(About this task): Begin at the line containing "Facebook (89, 836)" in the entries below and end at the line containing "[Zum Medikamentenplaner] (222, 321)"; transcribe that range exactly and nothing outside it.

(Data):
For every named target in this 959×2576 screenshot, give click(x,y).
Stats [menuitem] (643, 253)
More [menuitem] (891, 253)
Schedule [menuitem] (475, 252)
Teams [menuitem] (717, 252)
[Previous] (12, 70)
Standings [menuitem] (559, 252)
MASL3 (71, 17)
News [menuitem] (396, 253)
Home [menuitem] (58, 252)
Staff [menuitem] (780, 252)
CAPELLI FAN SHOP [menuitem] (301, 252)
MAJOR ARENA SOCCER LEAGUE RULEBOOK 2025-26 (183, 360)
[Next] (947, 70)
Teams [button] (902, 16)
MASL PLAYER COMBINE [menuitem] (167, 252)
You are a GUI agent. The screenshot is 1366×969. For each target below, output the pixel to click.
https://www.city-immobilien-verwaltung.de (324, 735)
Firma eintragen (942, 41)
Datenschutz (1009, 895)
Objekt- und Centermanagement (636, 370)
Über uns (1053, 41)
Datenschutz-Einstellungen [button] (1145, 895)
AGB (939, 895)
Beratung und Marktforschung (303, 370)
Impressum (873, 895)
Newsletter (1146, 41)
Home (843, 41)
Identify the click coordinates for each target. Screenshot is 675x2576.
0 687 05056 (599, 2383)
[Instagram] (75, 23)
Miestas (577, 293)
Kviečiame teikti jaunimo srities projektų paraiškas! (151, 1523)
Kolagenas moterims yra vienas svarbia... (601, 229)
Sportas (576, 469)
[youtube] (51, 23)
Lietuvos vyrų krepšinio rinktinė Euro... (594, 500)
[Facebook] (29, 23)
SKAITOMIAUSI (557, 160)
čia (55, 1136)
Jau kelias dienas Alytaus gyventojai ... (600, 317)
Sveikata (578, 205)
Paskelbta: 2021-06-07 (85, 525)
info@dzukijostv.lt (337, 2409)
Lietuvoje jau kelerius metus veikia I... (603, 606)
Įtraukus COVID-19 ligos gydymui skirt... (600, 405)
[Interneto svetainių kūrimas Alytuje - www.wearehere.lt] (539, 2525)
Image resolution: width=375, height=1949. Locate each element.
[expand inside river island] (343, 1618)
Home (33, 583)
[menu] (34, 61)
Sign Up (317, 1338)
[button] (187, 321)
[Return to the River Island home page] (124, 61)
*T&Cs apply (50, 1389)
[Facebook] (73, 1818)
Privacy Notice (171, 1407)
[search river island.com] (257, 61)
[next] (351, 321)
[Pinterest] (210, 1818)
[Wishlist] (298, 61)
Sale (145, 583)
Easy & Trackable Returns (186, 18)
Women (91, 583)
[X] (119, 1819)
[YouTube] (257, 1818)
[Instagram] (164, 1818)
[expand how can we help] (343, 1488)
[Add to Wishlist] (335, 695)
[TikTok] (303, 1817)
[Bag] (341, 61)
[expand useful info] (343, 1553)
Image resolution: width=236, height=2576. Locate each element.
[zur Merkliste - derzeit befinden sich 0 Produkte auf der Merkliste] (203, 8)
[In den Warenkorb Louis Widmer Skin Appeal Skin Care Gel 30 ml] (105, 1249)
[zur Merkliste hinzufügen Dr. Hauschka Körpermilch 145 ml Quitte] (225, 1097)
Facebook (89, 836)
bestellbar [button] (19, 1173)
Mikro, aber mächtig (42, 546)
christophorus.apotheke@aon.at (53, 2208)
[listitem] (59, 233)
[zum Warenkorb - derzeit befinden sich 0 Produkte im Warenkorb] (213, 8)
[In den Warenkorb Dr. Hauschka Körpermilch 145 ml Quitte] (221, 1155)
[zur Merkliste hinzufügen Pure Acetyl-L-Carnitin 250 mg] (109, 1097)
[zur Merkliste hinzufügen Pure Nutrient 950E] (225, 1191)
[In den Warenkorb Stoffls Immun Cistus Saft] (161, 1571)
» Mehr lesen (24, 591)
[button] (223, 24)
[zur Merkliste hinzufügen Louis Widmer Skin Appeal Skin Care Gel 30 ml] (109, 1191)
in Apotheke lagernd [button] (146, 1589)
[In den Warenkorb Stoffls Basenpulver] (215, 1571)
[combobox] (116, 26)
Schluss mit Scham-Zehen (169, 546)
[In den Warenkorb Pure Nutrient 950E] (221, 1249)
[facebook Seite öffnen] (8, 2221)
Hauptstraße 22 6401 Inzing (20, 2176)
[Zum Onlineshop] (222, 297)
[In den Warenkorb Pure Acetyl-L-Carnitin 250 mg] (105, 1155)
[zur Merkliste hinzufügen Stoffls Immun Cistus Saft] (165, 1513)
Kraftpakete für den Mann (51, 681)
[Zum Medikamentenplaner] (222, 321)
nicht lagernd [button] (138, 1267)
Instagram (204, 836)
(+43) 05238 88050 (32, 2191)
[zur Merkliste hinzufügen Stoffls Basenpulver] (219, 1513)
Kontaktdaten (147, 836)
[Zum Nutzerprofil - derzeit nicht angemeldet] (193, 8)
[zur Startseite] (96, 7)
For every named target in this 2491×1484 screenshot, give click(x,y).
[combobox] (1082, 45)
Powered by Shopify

(Exercise result):
Facebook (89, 836)
bestellbar [button] (19, 1173)
Mikro, aber mächtig (42, 546)
christophorus.apotheke@aon.at (53, 2208)
[listitem] (59, 233)
[zum Warenkorb - derzeit befinden sich 0 Produkte im Warenkorb] (213, 8)
[In den Warenkorb Dr. Hauschka Körpermilch 145 ml Quitte] (221, 1155)
[zur Merkliste hinzufügen Pure Acetyl-L-Carnitin 250 mg] (109, 1097)
[zur Merkliste hinzufügen Pure Nutrient 950E] (225, 1191)
[In den Warenkorb Stoffls Immun Cistus Saft] (161, 1571)
» Mehr lesen (24, 591)
[button] (223, 24)
[zur Merkliste hinzufügen Louis Widmer Skin Appeal Skin Care Gel 30 ml] (109, 1191)
in Apotheke lagernd [button] (146, 1589)
[In den Warenkorb Stoffls Basenpulver] (215, 1571)
[combobox] (116, 26)
Schluss mit Scham-Zehen (169, 546)
[In den Warenkorb Pure Nutrient 950E] (221, 1249)
[facebook Seite öffnen] (8, 2221)
Hauptstraße 22 6401 Inzing (20, 2176)
[Zum Onlineshop] (222, 297)
[In den Warenkorb Pure Acetyl-L-Carnitin 250 mg] (105, 1155)
[zur Merkliste hinzufügen Stoffls Immun Cistus Saft] (165, 1513)
Kraftpakete für den Mann (51, 681)
[Zum Medikamentenplaner] (222, 321)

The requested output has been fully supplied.